Mixed Feelings JazzBaby: So, my attorney's office called to let me know that the STBXH finally came in and signed the papers. That's all I've been waiting on for two months now. When I first found out, I was SOOO happy to know that the divorce is almost final. But now I'm suddenly very sad. I thought I was finally past all this crap, but here I sit, crying like I haven't done in months. WHY??? I'm happy now; happier than I thought I'd ever be again. I KNOW he's a liar and a cheater, and I also know that his feelings for me run no deeper than that stupid puddle of water out in my driveway. I should be doing a little dance right now, but I'm so incredibly sad that this chapter of my life is about to end.
Re:Mixed Feelings rss: I'm no expert, but it seems to me logically you KNOW the truth. However, that doesn't mean that you won't feel the loss of a person from your life. I guess it's a subconcious feeling of knowing that he's no longer actively involved in your life (even as a protagonist) that is making you feel sad.
The loss of a person is always hard, whether through death or break-up. My heart goes out to you.
Re:Mixed Feelings ChiefWiggum: [quote author=JazzBaby link=board=1;threadid=12612;start=0#msg103837 date=1117817837"> he's a liar and a cheater, and I also know that his feelings for me run no deeper than [/quote">
Jazz,
You're in an eazy situation! Mine is more difficult. She is a liar and a cheater (as of a few months ago), but she has strong feelings for me and wants to stay together.
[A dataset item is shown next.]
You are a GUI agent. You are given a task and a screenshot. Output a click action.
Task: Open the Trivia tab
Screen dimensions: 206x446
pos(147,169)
Talk about a torn heart.
BTW, congrats!
CW
Re:Mixed Feelings sourpuss: you're mourning the life you thought you'd have the day you said "i do", the life that was supposed to last forever.
Re:Mixed Feelings MidwestHopeful: Jazz,
I know that feeling. My husband agreed to a joint petition. I filled out the paper work, he signed I filed. I thought I would feel such relief that it would be done and I cried the entire weekend. Even my husband couldn't understand it.
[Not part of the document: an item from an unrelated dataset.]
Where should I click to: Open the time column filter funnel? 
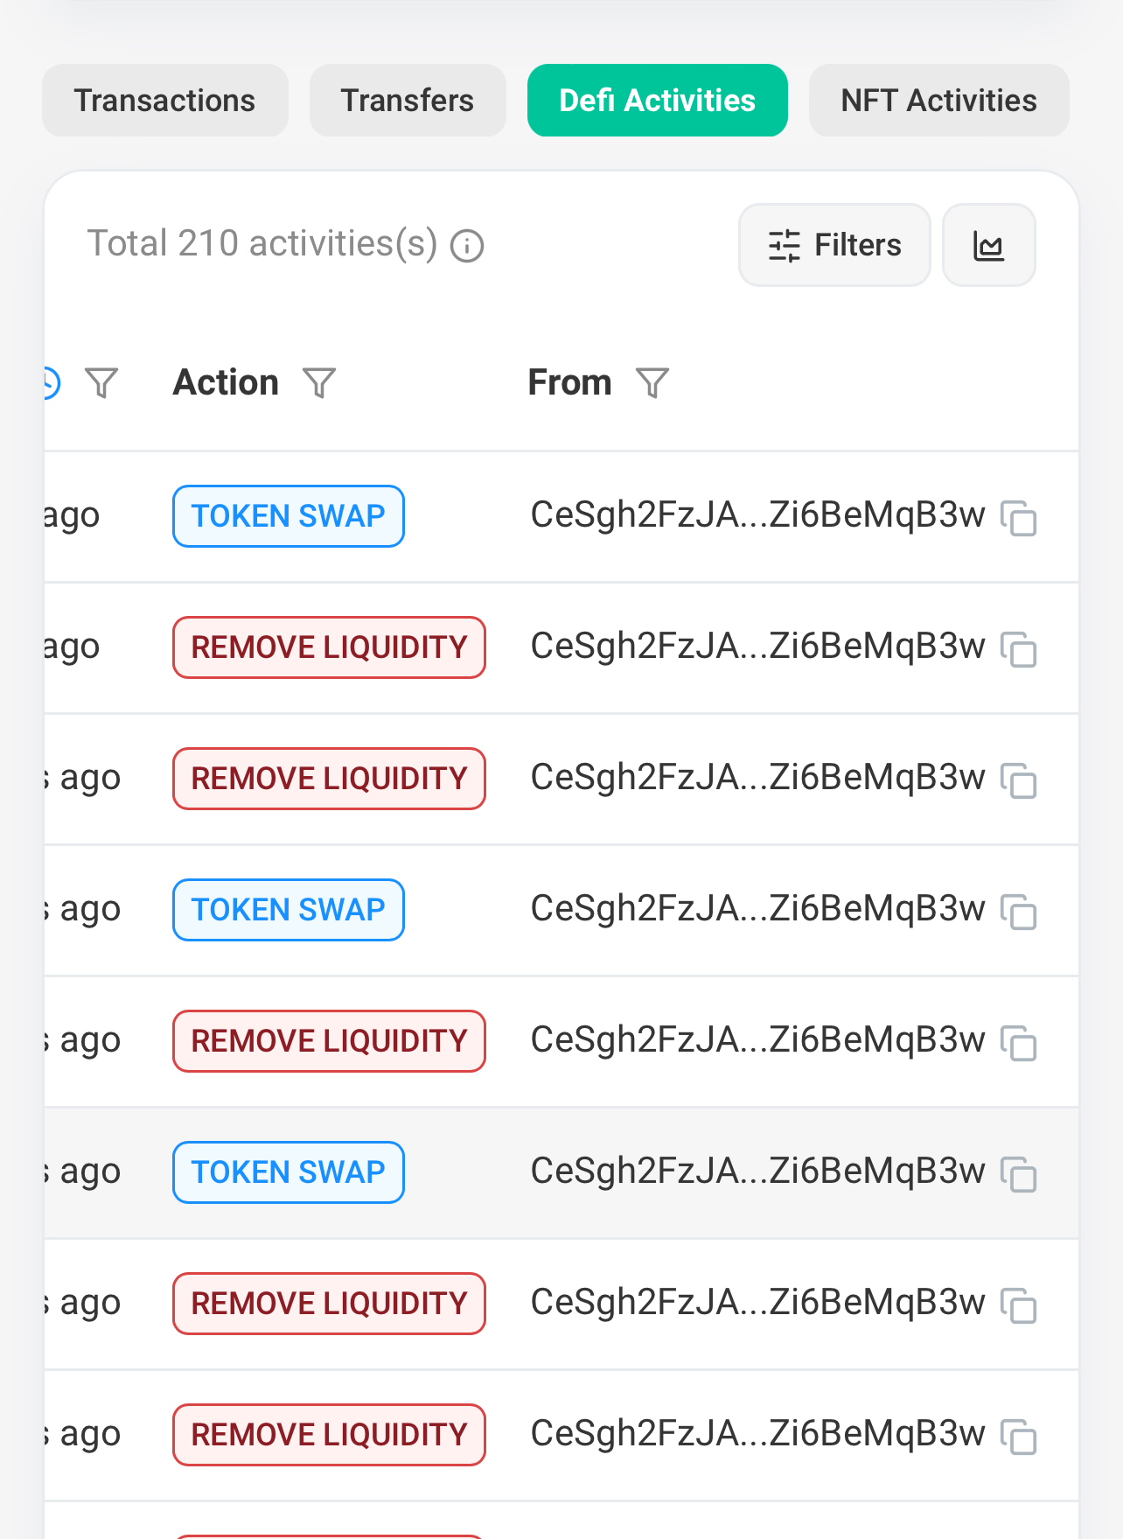101,382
I think what our compatriots have said is correct. It's mourning the loss of what we thought we'd never lose, a love, even if that love has waned.
Here's my suggestion. Take a night or a weekend. Get yourself a bottle of wine and a box of tissues. Spend the weekend going through pictures, watching the wedding video, writing him sad goodbye letters you'll never send and have yourself a good cry over what you lost (even if your head knows it's better off, your heart is still hurting). You should mourn your loss, even if you know you're better for it.
Then put the pictures, the letters, the video and anything else special that you want to keep but don't ever want to see again in a box. Wrap it in brown paper and string and put it somewhere deep in the back of a closet you almost never open.
Some day when you're feeling stronger and that pesky ache that doesn't make any sense is almost gone. Then take that stuff out again and remember it fondly.
I think it helps to consciously exorcize those demons (him). It makes sense that it hurts, but maybe you can put that hurt away with that inconspicuous brown paper box and take it out and remember it when you're ready.
It sucks to have that aching feeling. I know.